NAME
ODG::Record - Perl extension for manipulating row based records.
SYNOPSIS
use ODG::Record;
my $record = ODG::Record->new(
{
_data_ => [1..25] ,
_layout_ => ODG::Layout->new( .. )
}
);
# Data can then be accessed with the _data_ l-value accessor
$record->_data_ = [ 26..50 ] ;
DESCRIPTION
ODG::Record is an extensible class for efficiently dealing with row based records. Data and layout information are separate concerns existing in seperate slots (_data_ and _layout_ ) within the ODG::Record object.
Since the _layout_ (i.e. metadata) does not change between records, separating the _data_ from _layout_ allows for greater efficient when processing row based records via object recycling. Rather than creating a new object for each record, the new data is placed in the _data_ slot of an existing ODG::Record object. Since data is stored as an ArrayRef, this is a huge performance win.
ODG::Records require an ODG::Layout object ( a _data_ ArrayRef is optional ) for instantiation. During object construction, name-based accessors are built for each recod field. By default, the accessors permit lvalue assignment.
Object Model
ODG::Record
|
|- slot: _data_
|
|- slot: _layout_ (container for ODG::Metadata objects )
| |
| |- slot: _metadata_
|
|
|- slot: _metadata_ ( ref to ODG::Record::_layout_::_metadata_
DISCUSSION
Object Recycling
This module is designed for efficient streaming, i.e. accessing only one record at a time. By repopulating the data slot, i.e. recycling the record object, we do not incur the expensive of object instantiation for each record. A huge win.
The downside is that the checking / validation in new object creation might be lost. This may or not be acceptable depending on the situation. Generally, when the records are well-defined and well-maintained, i.e. from a database, this is not an issue. The data from one record to the next is fairly consistent.
Encapsulation may also be lost. Again, whether this is acceptable depends on the situation. There are several methods of object recycling ( as opposed to creating a new object).

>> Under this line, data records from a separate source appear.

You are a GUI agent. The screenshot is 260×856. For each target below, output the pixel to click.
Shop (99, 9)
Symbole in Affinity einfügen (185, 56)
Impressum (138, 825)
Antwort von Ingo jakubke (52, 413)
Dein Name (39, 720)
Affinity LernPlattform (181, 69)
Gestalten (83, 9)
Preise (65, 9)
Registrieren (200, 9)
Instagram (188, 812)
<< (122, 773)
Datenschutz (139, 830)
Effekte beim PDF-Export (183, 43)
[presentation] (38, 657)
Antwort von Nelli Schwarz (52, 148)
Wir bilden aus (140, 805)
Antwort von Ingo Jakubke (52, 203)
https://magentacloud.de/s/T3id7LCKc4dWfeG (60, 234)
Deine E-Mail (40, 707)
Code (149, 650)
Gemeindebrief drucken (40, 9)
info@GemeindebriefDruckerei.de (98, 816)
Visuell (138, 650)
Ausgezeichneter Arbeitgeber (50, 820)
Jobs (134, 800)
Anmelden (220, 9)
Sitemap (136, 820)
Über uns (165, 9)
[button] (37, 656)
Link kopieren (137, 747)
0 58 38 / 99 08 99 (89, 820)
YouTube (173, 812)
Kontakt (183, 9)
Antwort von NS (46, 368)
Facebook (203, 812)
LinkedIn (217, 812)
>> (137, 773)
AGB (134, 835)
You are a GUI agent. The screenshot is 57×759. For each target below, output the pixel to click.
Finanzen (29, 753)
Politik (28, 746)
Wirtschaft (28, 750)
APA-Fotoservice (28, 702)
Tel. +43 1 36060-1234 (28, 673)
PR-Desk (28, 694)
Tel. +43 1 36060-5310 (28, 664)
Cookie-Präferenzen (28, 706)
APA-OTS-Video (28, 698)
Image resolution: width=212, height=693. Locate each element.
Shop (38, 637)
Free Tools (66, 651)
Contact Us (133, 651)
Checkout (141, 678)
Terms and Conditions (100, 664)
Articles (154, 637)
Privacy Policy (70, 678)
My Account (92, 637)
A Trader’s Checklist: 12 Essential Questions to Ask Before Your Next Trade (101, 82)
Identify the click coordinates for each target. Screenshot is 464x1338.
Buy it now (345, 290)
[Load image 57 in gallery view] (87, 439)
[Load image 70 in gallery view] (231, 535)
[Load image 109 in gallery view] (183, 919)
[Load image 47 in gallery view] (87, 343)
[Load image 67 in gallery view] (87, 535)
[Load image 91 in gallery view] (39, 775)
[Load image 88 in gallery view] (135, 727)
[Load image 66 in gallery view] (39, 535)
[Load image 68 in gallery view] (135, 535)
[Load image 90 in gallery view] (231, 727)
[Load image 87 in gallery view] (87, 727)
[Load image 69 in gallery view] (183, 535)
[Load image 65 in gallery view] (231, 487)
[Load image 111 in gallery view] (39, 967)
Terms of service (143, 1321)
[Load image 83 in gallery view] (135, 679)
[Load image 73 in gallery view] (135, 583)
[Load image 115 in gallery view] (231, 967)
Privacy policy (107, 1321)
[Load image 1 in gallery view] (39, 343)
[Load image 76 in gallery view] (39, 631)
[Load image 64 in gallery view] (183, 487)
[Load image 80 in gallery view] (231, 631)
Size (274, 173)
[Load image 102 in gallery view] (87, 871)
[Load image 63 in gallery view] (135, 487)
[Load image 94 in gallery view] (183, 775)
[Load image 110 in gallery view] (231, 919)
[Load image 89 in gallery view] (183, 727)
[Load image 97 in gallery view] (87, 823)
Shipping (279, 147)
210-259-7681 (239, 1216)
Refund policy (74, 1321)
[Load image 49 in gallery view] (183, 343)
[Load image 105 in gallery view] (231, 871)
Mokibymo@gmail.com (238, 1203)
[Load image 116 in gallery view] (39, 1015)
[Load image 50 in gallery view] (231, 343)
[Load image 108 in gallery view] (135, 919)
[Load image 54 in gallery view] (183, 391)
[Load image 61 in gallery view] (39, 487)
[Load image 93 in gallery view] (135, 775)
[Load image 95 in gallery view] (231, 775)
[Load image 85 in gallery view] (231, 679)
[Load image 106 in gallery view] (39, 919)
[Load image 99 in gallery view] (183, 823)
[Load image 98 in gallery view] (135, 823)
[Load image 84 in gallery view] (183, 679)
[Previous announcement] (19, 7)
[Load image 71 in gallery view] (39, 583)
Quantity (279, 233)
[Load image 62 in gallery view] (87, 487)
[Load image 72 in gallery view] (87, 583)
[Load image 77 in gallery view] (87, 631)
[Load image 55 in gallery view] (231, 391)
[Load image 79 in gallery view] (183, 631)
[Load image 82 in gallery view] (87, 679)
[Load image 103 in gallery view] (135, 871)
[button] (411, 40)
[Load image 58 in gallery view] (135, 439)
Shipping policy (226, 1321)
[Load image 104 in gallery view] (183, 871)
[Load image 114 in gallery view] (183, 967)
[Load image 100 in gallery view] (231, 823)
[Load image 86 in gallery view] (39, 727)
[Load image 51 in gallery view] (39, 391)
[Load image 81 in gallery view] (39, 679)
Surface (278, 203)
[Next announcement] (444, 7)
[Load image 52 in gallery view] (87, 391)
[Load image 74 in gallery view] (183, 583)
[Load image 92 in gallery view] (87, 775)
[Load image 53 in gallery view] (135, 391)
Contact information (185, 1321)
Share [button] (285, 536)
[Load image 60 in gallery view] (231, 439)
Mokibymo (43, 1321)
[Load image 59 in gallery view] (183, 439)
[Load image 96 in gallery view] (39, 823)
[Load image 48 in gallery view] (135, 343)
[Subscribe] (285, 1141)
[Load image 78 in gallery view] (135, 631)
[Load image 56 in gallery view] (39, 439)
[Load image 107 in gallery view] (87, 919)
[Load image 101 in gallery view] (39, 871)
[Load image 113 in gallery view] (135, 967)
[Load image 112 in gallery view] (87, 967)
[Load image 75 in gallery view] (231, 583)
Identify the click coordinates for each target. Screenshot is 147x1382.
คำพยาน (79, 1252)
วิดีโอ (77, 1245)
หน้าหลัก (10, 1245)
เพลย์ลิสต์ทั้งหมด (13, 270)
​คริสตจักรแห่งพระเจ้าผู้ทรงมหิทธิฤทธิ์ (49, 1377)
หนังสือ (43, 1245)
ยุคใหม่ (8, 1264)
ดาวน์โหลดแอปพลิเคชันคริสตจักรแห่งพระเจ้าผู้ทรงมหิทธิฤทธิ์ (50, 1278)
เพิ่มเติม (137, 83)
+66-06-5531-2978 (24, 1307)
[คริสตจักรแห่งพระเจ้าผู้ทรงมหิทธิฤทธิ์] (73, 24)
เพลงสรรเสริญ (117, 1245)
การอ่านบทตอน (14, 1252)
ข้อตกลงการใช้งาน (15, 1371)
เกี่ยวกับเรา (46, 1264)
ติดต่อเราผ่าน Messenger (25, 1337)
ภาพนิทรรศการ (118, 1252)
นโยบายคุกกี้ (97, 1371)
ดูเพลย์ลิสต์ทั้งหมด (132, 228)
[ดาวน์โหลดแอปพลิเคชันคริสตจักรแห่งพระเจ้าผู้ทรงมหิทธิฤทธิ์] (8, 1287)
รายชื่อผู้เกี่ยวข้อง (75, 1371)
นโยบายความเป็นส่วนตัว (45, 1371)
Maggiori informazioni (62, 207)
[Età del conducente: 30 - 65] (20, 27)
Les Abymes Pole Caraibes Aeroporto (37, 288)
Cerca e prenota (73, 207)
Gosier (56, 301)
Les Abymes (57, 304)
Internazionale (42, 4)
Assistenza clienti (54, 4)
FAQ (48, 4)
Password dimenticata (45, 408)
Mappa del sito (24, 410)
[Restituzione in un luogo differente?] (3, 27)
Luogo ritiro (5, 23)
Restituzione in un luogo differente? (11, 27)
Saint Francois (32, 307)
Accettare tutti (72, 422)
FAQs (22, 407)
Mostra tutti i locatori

They are:
* using a standard accessor, * using an lvalue accessor (not officially supported by Moose -and- may break encapsulation. ( Since this is Moose, other Moose techniques can be used for validation, e.g. after method) * direct access (breaks encapsulation).
_data_ assignment performance
Here is a comparison of methods for placing new data in the record object on an Intel(R) Xeon(TM) CPU 3.06GHz processor:
Data has 5 elements: 1..5
Rate new object moose accessor lvalue moose direct access
new object 1268/s -- -99% -100% -100%
moose accessor 222222/s 17428% -- -56% -78%
lvalue moose 500000/s 39337% 125% -- -50%
direct access 1000000/s 78775% 350% 100% --
Data has 25 elements: 1..25
Rate new object moose accessor lvalue moose direct access
new object 1243/s -- -99% -100% -100%
moose accessor 166667/s 13308% -- -37% -54%
lvalue moose 266667/s 21353% 60% -- -27%
direct access 363636/s 29155% 118% 36% --
new object : ODG::Record->new( { _data_ => qw( [ 1..5] ) } );
moose accessor : $record->data( [ 1..5 ] )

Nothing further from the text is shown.